RFC: Exception Handling Rewrite

Chris,
it is goodness that the LandingpadInst will be pinned to the beginning
of a BasicBlock,… except for the possibility of PHINode instructions that must
come even earlier.?.

I can’t exactly put my finger on what’s going to go wrong with this,
but it sure smells fishy…

my current understanding is that the LandingpadInst will “define” some hard
registers which will be used by following code to switch to the corresponding
catch-clause

the lifetimes of these hard registers ostensibly starts at the LandingpadInst,
but for purposes of PHI lowering and Register Allocation they must actually
start at the beginning of the BasicBlock – since that is where control flow will
return to from the _Unwind_RaiseException / __gcc_personality_v0 calls,
and it is the Unwind and personality functions that physically set those
hard registers, not the “LandingpadInst”.

Somehow PHI lowering and register allocation need to be prohibited from
using those hard registers for spill code at the beginning of a “landing pad block”,
but I don’t see how that will “fall out” of the current design.?.

-Peter Lawrence.

Hi Peter,

Thanks for pointing this out. Some us who are concerned with codegen have discussed the problem. Although the details aren’t decided, you can be sure that at the MachineInstr level we won’t have a landindpadInst to model liveness of exception values. Any physical registers set by the personality function will be considered live immediately after the call on the unwind path.

-Andy

Andrew,
yes, my brain-bad, soon after I hit the Send button I realized it
is the InvokeInst that starts the lifetime of those hard-registers, not
the LandingpadInst, but you beat me to the reply.

-Peter Lawrence.

Right.

My intention here is to mark the CALL instruction as a terminator:

BB1:
  %R0 = COPY %vreg0; 1st arg
  %R1 = COPY %vreg1; 2nd arg
  CALL foo
Successors: BB2, BB3

BB2:
Live-in: %R0
  %vreg2 = COPY %R0; Return value
  BR BB7

BB3: LANDING PAD
Live-in: %R0, %R1
  %vreg10 = COPY %R0; Ex addr
  %vreg11 = COPY %R1; EH selector

BB2 must be a layout successor of BB1, but we can already handle that.

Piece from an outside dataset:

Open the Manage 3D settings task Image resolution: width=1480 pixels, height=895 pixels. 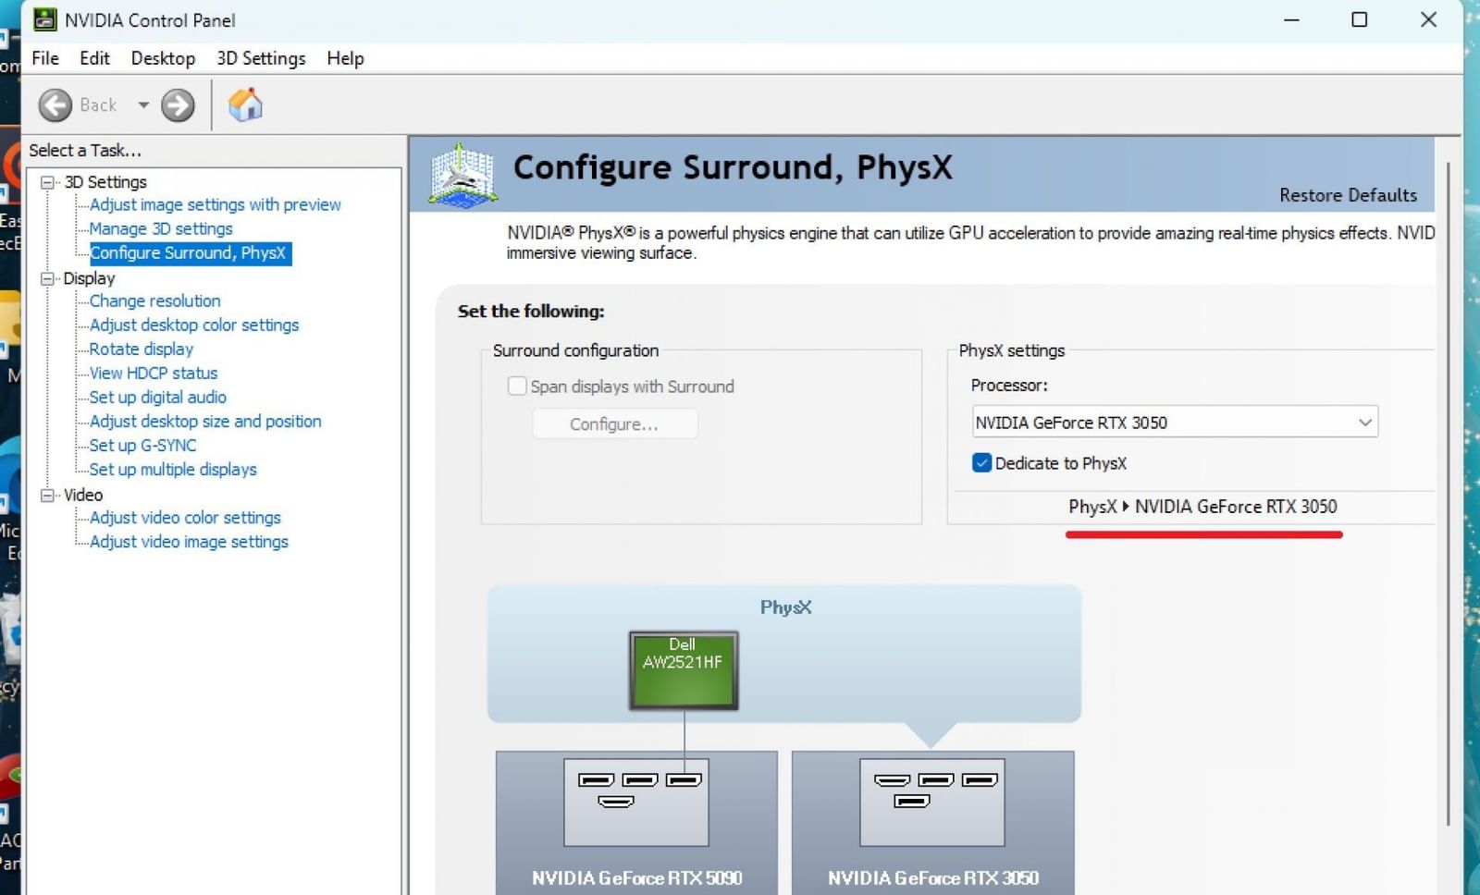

This code layout also clearly marks the call that may unwind: It is the terminator with an edge to a landing pad. That means we can get rid of the EH_LABELS we currently use to mark the call.

/jakob

Yep, the proposal only covers the IR representation. Things are much different at the MachineInstr level, and I have much less of an opinion on how that is modeled.

-Chris

Guys,
on second thought…

doesn’t making the exception registers live from the InvokeInst to the LandingpadInst
create problems for critical-edge-splitting ?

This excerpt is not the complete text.